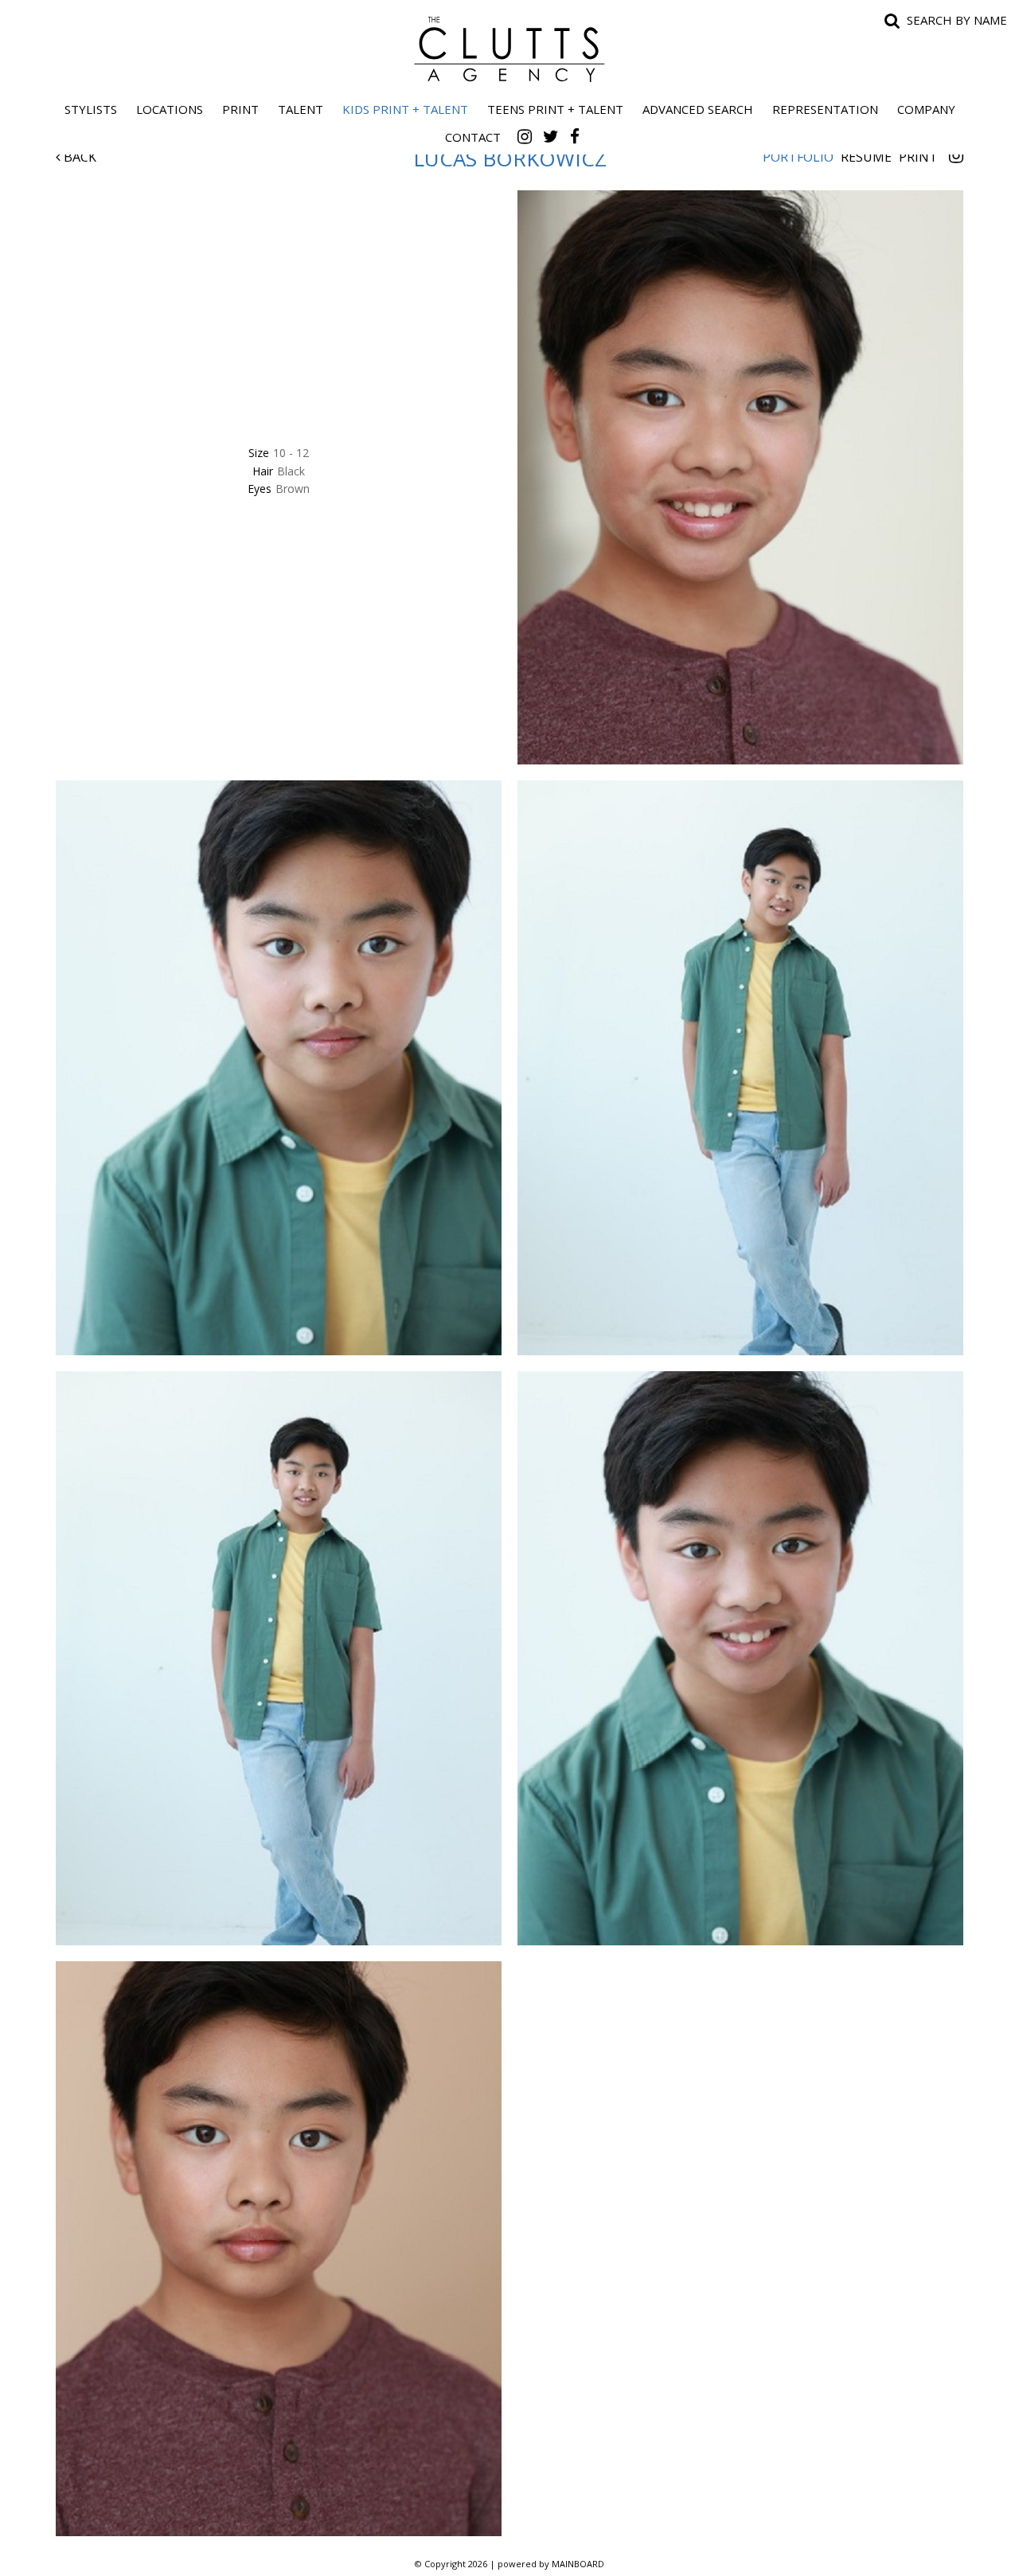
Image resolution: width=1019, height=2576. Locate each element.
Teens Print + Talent (555, 109)
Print (240, 109)
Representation (825, 109)
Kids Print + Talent (405, 109)
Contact (473, 137)
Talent (300, 109)
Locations (169, 109)
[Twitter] (551, 136)
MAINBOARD (578, 2564)
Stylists (90, 109)
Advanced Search (697, 109)
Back (78, 157)
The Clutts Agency (509, 49)
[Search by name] (892, 20)
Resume (866, 157)
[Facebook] (575, 136)
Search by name (957, 20)
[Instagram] (524, 136)
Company (926, 109)
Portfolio (798, 157)
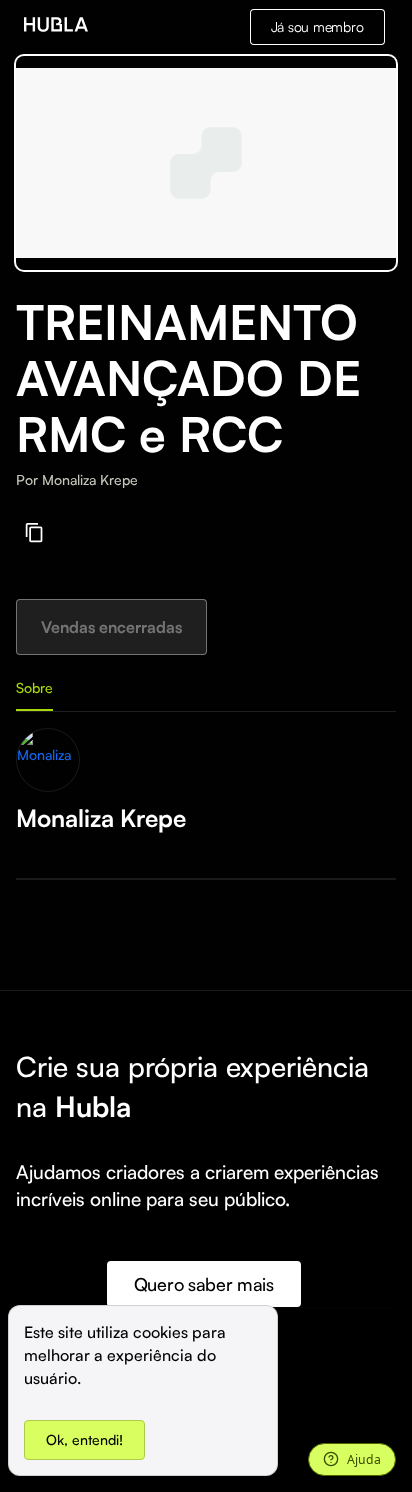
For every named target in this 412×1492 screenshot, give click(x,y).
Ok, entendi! (84, 1439)
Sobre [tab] (34, 687)
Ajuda (364, 1459)
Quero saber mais (204, 1284)
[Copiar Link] (34, 532)
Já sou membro (317, 26)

# # # # #

## Action item
Set every line of the records down again exactly, and exclude all pictures.

## Result of this task
Image resolution: width=1019, height=2576. Locate each element.
Teens Print + Talent (555, 109)
Print (240, 109)
Representation (825, 109)
Kids Print + Talent (405, 109)
Contact (473, 137)
Talent (300, 109)
Locations (169, 109)
[Twitter] (551, 136)
MAINBOARD (578, 2564)
Stylists (90, 109)
Advanced Search (697, 109)
Back (78, 157)
The Clutts Agency (509, 49)
[Search by name] (892, 20)
Resume (866, 157)
[Facebook] (575, 136)
Search by name (957, 20)
[Instagram] (524, 136)
Company (926, 109)
Portfolio (798, 157)
For every named target in this 412×1492 screenshot, give click(x,y).
Ok, entendi! (84, 1439)
Sobre [tab] (34, 687)
Ajuda (364, 1459)
Quero saber mais (204, 1284)
[Copiar Link] (34, 532)
Já sou membro (317, 26)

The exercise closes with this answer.